A speaker at my Yearly Meeting was a student of the Psalms, said that their word for "True" which they'd apply to God -- was not the Greek absolute mathematical kind of true/false distinction, but meant "trustworthy, dependable."

We don't always get to know the absolute truth of a matter. We do get a dependable Guide.

Comment by Keith Saylor on 9th mo. 10, 2017 at 11:21am

Howard, I own your words (and the words that James posted earlier) and have received them in my heart; that people gathered in and through the inshining Light are edified and strengthened by coming together and that you and James personally are gathered more fully into the experience of the inshining Light by coming together with others in a specific context. To be honest and open, I am edified and strengthened in and through the inshining Light as much (if not more) by living in it in my daily life and in my daily contact with others as I am edified by gathering with others specifically to hold to the Light.
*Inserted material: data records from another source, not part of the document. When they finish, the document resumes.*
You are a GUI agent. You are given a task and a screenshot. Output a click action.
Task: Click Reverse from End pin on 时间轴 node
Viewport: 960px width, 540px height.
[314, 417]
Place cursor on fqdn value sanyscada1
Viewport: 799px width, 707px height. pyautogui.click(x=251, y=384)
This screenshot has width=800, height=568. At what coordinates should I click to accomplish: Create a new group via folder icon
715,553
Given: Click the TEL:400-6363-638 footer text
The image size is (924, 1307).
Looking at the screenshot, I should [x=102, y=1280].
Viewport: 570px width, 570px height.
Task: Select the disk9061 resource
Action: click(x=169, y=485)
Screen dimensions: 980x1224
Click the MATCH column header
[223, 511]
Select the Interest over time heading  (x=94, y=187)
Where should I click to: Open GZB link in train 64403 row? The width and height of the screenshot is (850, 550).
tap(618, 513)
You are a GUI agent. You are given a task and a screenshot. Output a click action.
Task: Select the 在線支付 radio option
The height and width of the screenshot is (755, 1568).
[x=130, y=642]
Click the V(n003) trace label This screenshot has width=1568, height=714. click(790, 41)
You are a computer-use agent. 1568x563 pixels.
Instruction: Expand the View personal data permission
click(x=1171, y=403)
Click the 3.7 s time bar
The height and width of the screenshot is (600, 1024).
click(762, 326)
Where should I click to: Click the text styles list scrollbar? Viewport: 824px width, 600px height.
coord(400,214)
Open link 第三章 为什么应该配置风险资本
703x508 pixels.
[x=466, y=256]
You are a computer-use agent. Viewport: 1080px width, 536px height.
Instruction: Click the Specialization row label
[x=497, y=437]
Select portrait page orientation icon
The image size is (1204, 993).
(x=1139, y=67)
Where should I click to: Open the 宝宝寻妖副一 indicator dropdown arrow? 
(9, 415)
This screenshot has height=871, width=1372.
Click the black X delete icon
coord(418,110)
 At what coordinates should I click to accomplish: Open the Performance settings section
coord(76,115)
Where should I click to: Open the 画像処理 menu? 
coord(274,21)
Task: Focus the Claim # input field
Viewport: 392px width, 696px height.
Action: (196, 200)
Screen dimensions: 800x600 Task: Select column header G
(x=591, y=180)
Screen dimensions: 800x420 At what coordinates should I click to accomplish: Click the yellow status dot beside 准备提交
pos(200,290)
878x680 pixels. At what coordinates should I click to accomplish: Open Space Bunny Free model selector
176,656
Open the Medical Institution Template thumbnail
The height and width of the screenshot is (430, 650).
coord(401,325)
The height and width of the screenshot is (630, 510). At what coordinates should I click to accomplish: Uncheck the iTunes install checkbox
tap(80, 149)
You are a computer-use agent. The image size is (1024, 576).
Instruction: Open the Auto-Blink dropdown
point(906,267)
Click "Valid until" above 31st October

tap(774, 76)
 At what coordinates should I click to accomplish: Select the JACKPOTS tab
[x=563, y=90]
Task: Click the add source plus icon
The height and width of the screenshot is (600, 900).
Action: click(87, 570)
I do not experience an increase in the illumination of the inshining Light as a result of participating in a specific context with multiple persons. That is, the gathering together part is not connected, for me, to a more full participation in the inshining Light. I may experience an increase in the movement and impulse of the inshining Light while gathered with others in a specific context, however, it is never my sense that it is the gathering together part that is the cause of increase. In my experience, there is no specific context which manifests the inshining Light more fully, or, said another way, all contexts (I find myself in) manifests the inshining Light fully. There are no special contexts that manifests the Light more fully. This is why the early Quakers did honor special holy days (holidays), because all days were holy days. It is also, why some early and founding Quakers refused to honor set times, places, or buildings (Meeting Houses or Churches) as places of worships or sacred. Because all times, places, and buildings are sacred through the power of the inshining Light itself in itself upon the conscience. It is also one reason why many Quakers would not follow George Fox back into the building of institutional contexts and practices, stating they would not participate in rebuilding that which they were come out of, because it was the very act of building and participating in specific institutional contexts and practices that had led them into the eternal sleep.

Again, this is not to deny that there are those for whom the inshining Light manifests more fully when they come together with multiple people in a specific context. Many, many, early and founding Quakers found value in institutionalized process and contexts and readily set out to follow and support George Fox’s recommendation to rebuild new contexts out of the rubble of the old outward religious contexts and the resulting eternal sleep they had come out of.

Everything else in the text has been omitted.